_The problem_. In the poem "Time passes" in the provided text, where does the speaker end up after being stranded by the tide?

_Provided text_.
Thursday, October 25, 2007
12:11 AM
Time passes
as i walk amidst the morning tides
i find myself stranded by the retreating tide
i tried to keep up
but failed
then i found myself lowly as can be when i suddenly felt my body slipping away
bit by bit it felt as though i was getting sucked into the sand
become part it.
the next thing i knew i found myself
in a pool of water left behind by the abandoning sea
a pool so small yet so big.
a pool which i will never wanna leave
for it is now my refuge from
the home that left me.
i love my new home.
it's really comfy.
though ppl are always watching me
some laughin at me.
some pitying me
some just wondering what the hell i'm doing here.
some just think i've been left behind
but as the tide comes in and out
i remain here
i feel safe here.
i don't want to go back to the ocean
where violence is all around
where every second someone is being slaughtered
by another.
it's scary
i've been running for years
trying not be slaughtered
and now i finally found my place
which came at a cost of a near death experience
i glad i had that experience
i glad i stepped out of that ocean
which i thought was my comfort zone
it's scary i tell u
but look what i found.
new friends from around the world
whom i bring joy to.
and a whole new aspect of life.
i wanna stay in this pool
till the day comes when the tide is strong
and the ocean calls me back..
written, poetic_tragedy
Wednesday, October 24, 2007
9:32 AM
I dunno.
Is life giving me chance or is it taking me ard?
i do not want life to be like it did before
i want to see a path yet unseen to my eyes
a new horizon so beautiful i cannot grasp.
where and when will this come?
everyday's a new day.
yet a new day still carries the leftovers from yesterday.
When will time come to pass.
when will this leftovers be taken away?
when will i get rid of it?
i want everything to be new again.
everything deemed peaceful and right again
like a new born child
innocent to the world.
yet demands what it desires.
i don't know how to put this to words.
i want something that i can grasp.
something that is v simple yet complicated
what is it? what can it be?
am i even sane?

_Source excerpt_.
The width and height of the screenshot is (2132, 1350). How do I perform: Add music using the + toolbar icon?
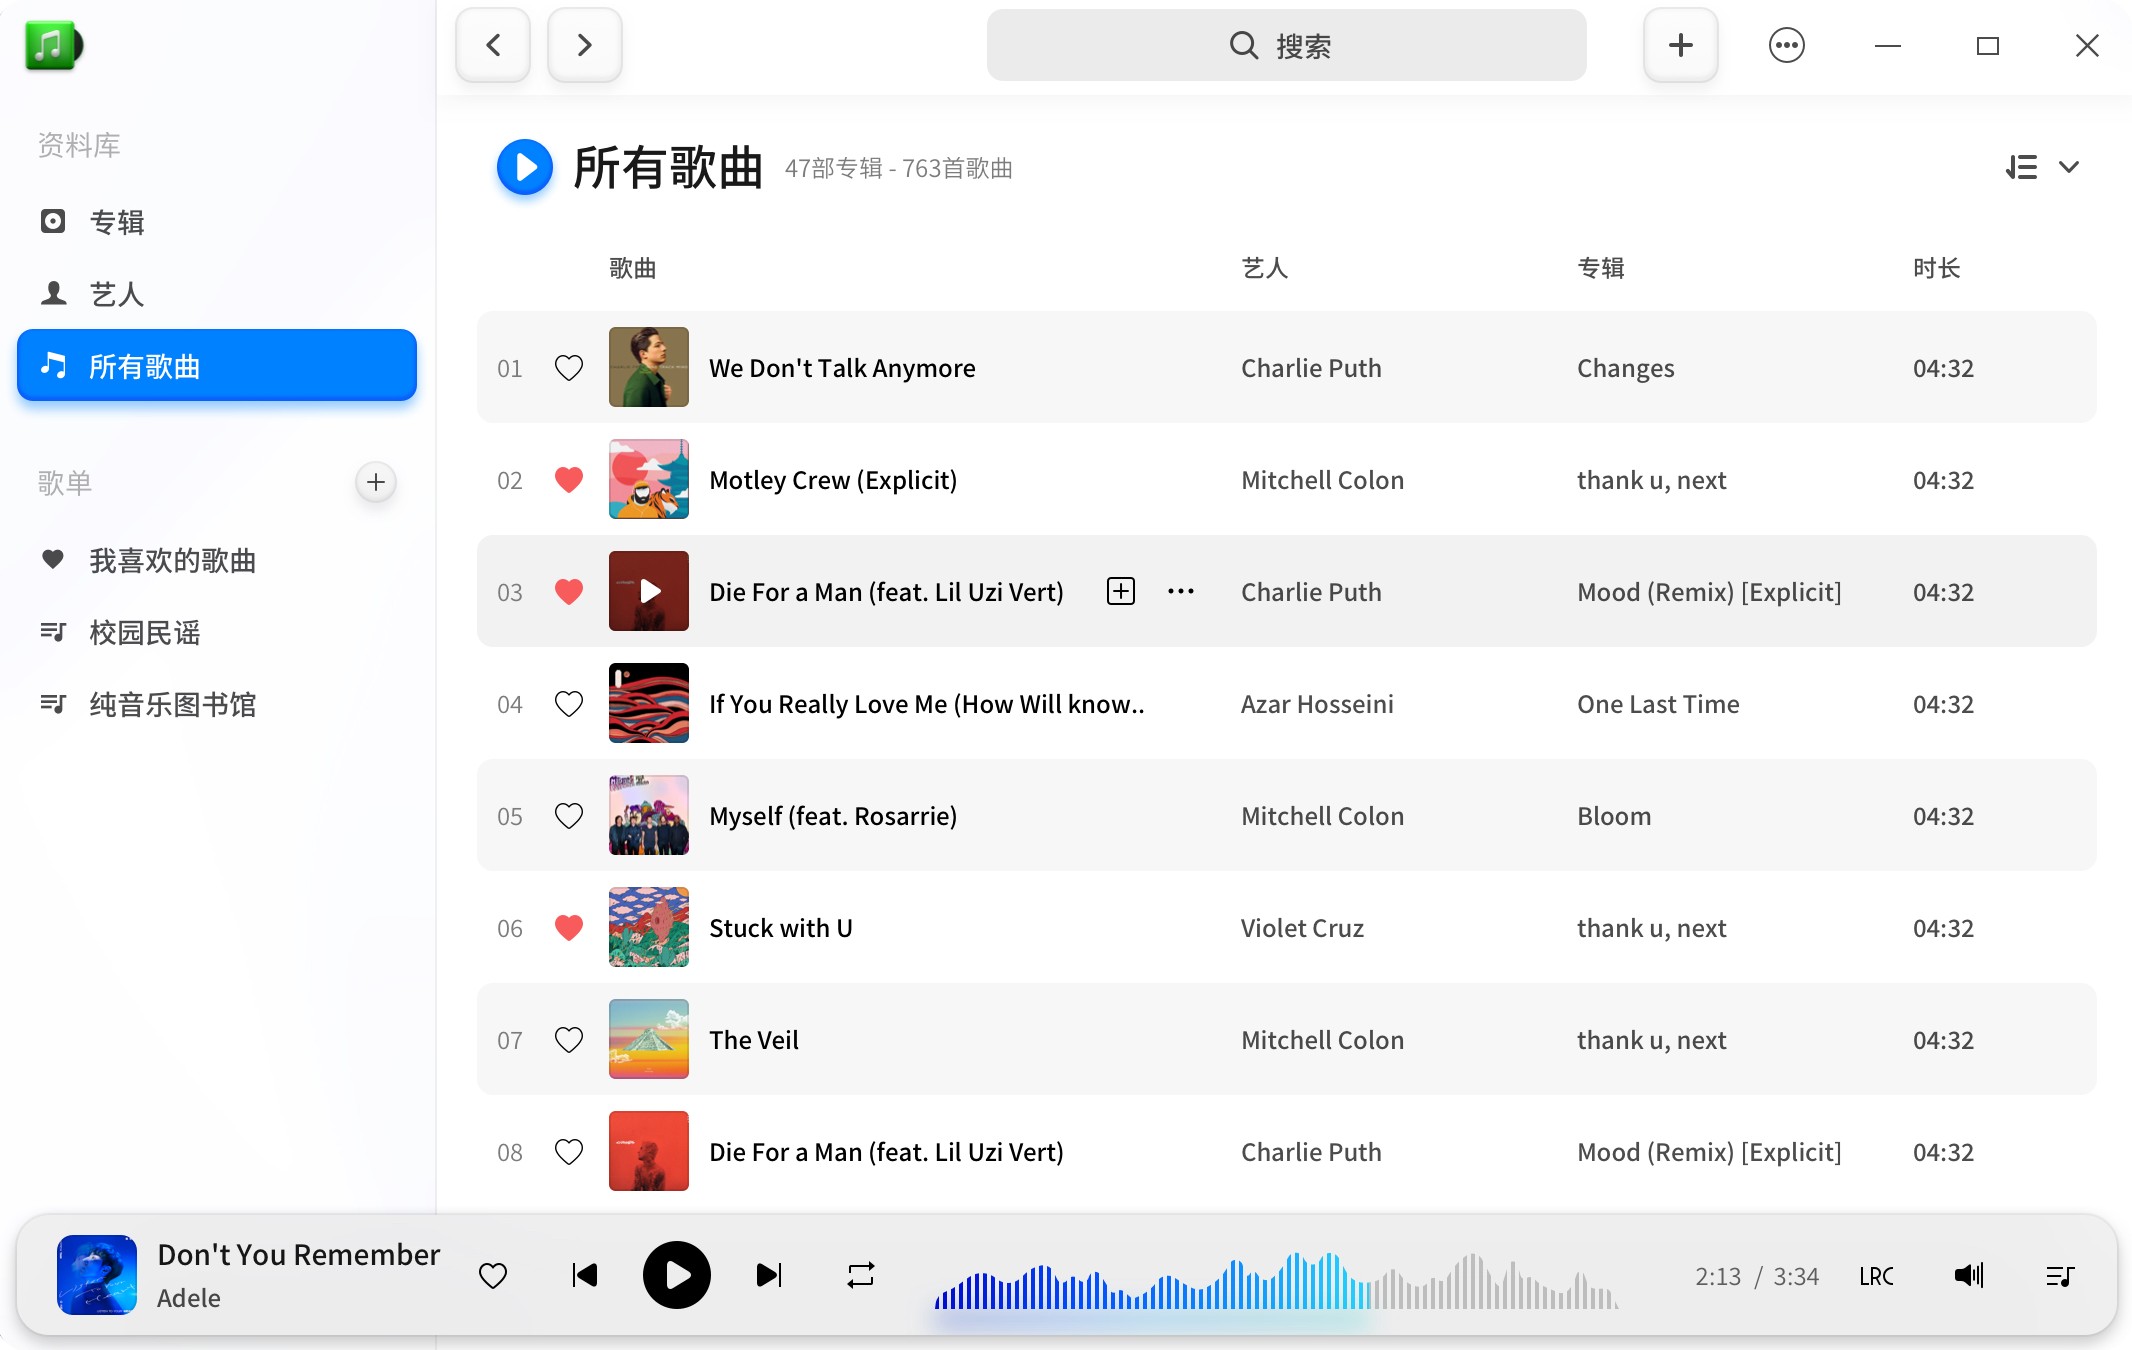[x=1680, y=45]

_Answer to the exercise_. In a pool of water left behind by the abandoning sea.